Kristin is scheduled to come on stream on 1 October 2005. The total investment for the development is estimated at NOK 17 billion.

The Aker Stord subsidiary of Aker Maritime was awarded the main contract for the platform. Worth approximately NOK 5 billion the assignment covers design and hook-up of the whole installation as well as construction of part of the topsides. According to Aker Maritime, implementation of the Kristin project will be made as efficient as possible by exploiting the opportunity to concentrate all construction and hook-up work at one site.

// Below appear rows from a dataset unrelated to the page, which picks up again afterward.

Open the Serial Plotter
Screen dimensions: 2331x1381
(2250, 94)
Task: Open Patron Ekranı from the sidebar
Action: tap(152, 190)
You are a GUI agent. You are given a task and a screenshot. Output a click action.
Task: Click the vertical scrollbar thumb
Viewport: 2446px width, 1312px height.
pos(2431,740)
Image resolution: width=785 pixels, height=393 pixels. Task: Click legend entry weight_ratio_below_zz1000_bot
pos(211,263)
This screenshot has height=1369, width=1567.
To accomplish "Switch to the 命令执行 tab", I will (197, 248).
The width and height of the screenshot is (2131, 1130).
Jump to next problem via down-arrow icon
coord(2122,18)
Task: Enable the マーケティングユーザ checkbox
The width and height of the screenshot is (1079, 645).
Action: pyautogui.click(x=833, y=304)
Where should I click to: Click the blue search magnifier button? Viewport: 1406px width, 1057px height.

The platform contract covers design and procurement for the semi-submersible platform hull as well as the topsides, including the utilities, process and riser modules and the flare boom. Aker Stord will also fabricate the utilities and process modules as well as hooking up the whole topsides, including the remaining modules. Aker Stord is also responsible for mating topsides and hull.

Kværner Oilfield Products (KOP) was awarded a contract worth NOK 1 billion to build the subsea production systems for Kristin. In addition, a small engineering contract relating to the pipeline systems went to Reinertsen Engineering in Trondheim.

The KOP assignment is an EPC contract, covering the fabrication and assembly of four templates, wellheads with Xmas trees and control systems, umbilicals and associated installation equipment. The templates are due to be delivered first, for installation in the early summer of 2003.

Saipem has been awarded a contract for the installation of subsea templates, worth about NOK 30 million, while Baker Oil Tools will supply completion equipment worth around NOK 55 million.

More to Come
‘We are working on several more contracts during the spring,’ Udnes Tronstad says.

‘A contract will be entered into for the hire of a drilling rig during the spring. A further rig will be hired later. Other contracts remaining are the living quarters and pipelaying. Contracts will also be awarded for the construction of steel hull for the floating production platform on the field,’ she continues.

Following the major contract awards made by Statoil, a range of smaller sub-contracts will be tendered amongst medium and small companies of various kinds. Kristin as a project therefore gives a real boost to the contractor industry in Mid-Norway.